What to work on: Nothing but the pictures should go missing; return all the entries below exactly.
************
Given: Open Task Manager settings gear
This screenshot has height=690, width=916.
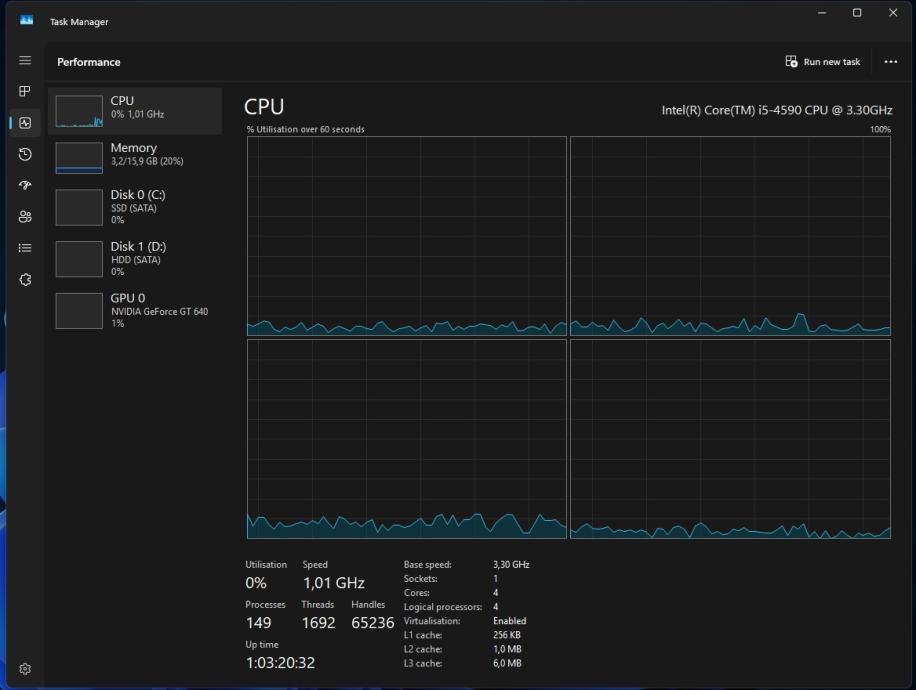Looking at the screenshot, I should [25, 669].
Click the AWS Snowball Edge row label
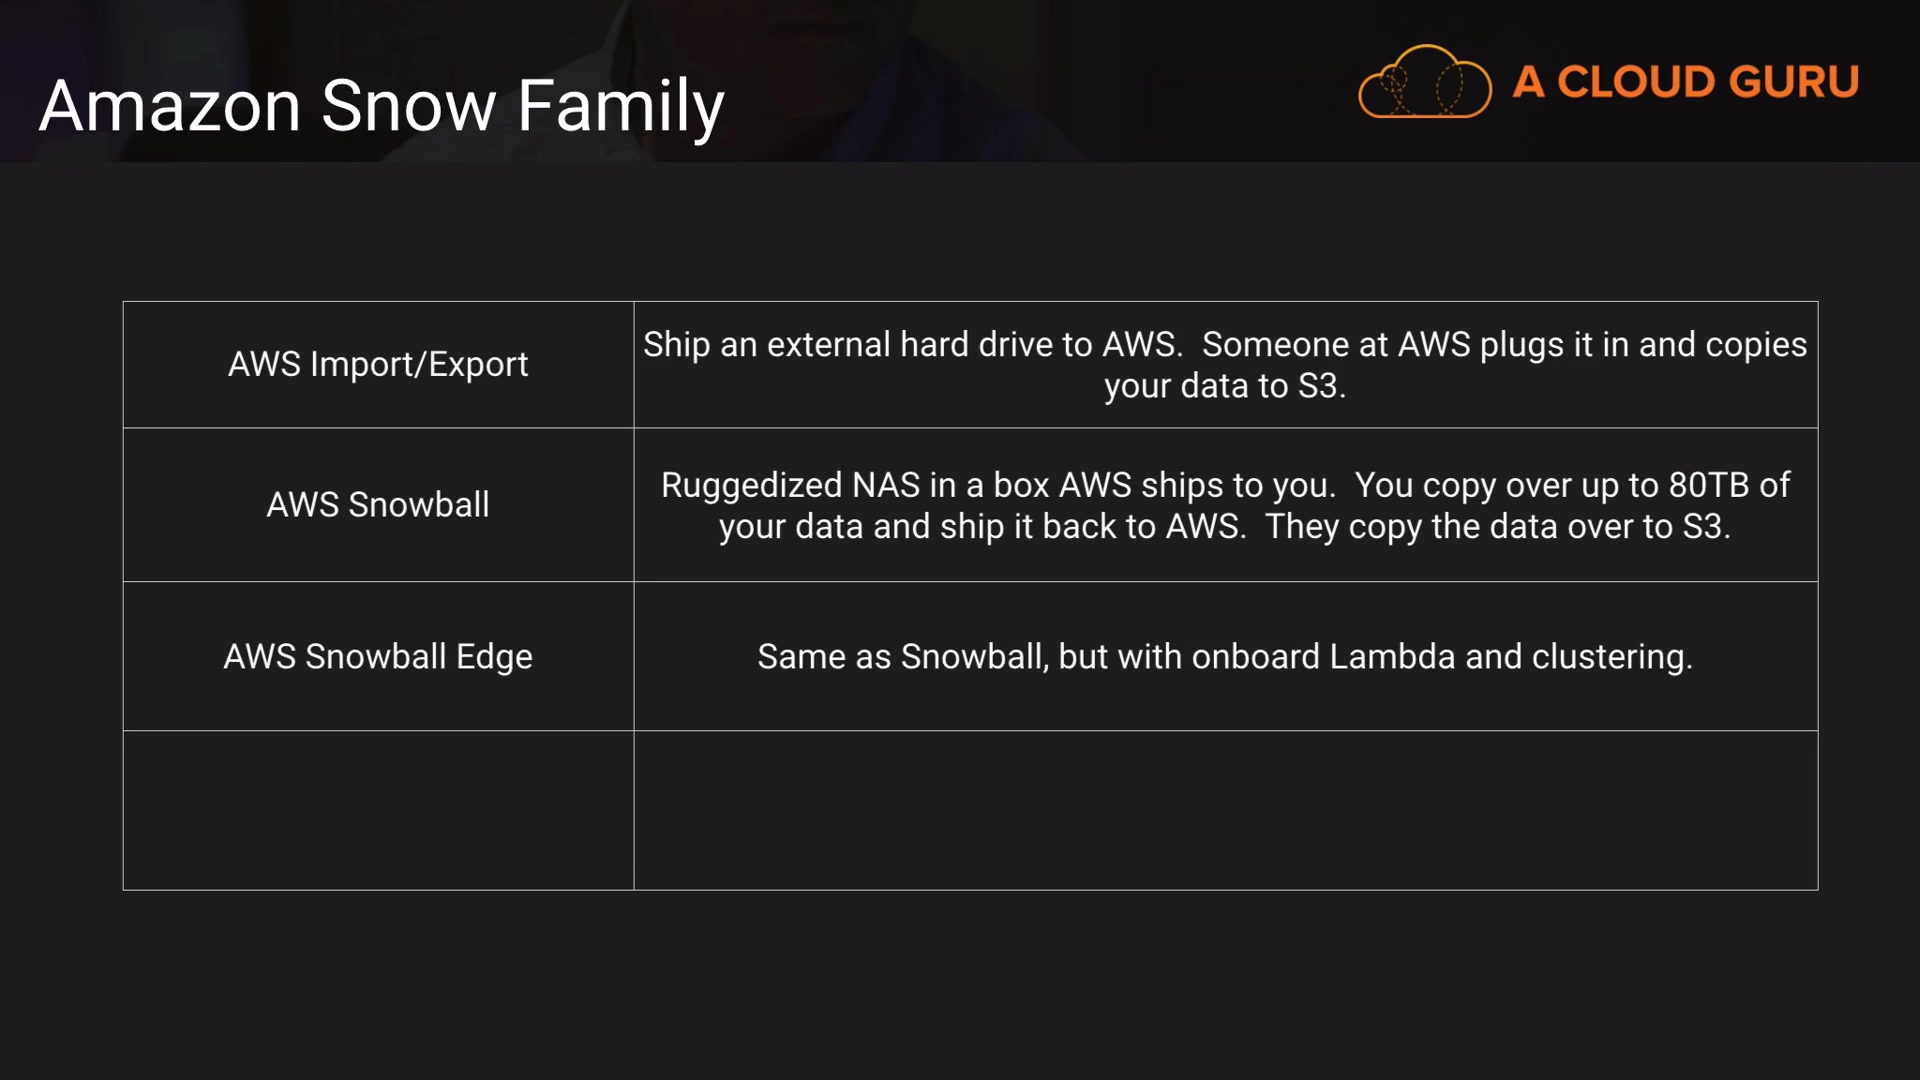 click(378, 657)
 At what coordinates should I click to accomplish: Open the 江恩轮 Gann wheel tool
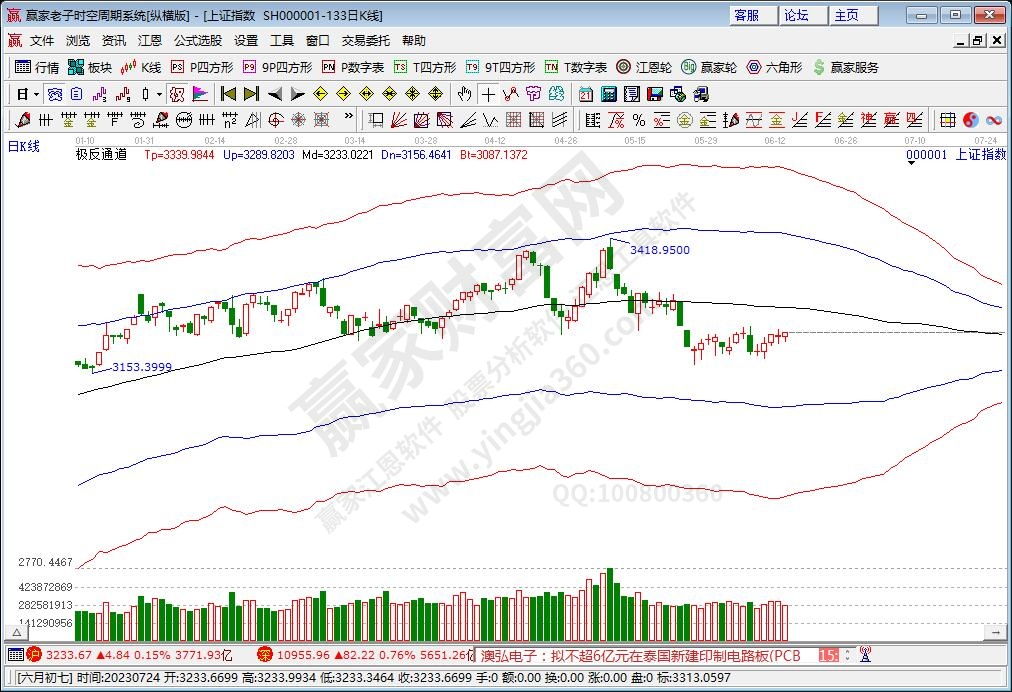click(x=642, y=67)
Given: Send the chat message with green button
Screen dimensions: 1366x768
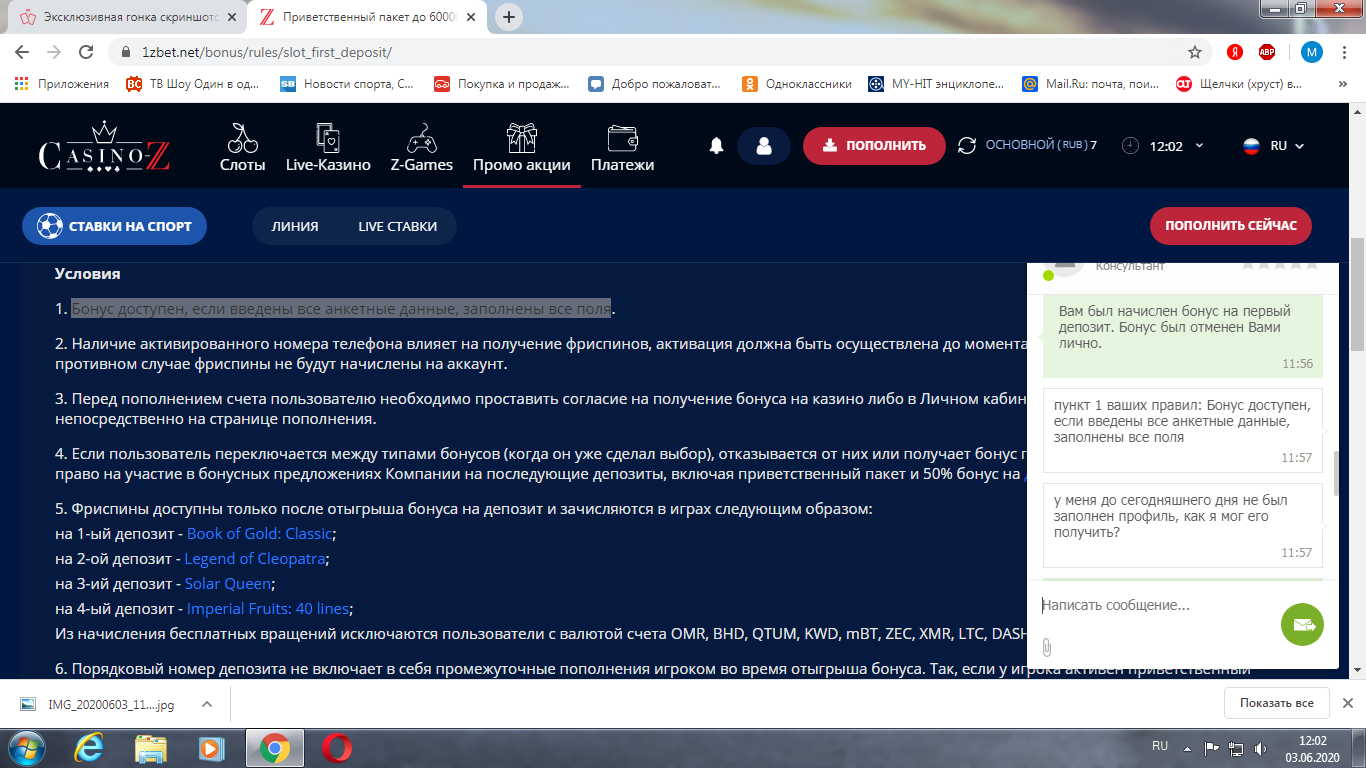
************
Result:
Given: Open Task Manager settings gear
This screenshot has height=690, width=916.
Looking at the screenshot, I should [25, 669].
Click the AWS Snowball Edge row label
 click(378, 657)
 At what coordinates should I click to accomplish: Open the 江恩轮 Gann wheel tool
click(x=642, y=67)
Given: Send the chat message with green button
Screen dimensions: 1366x768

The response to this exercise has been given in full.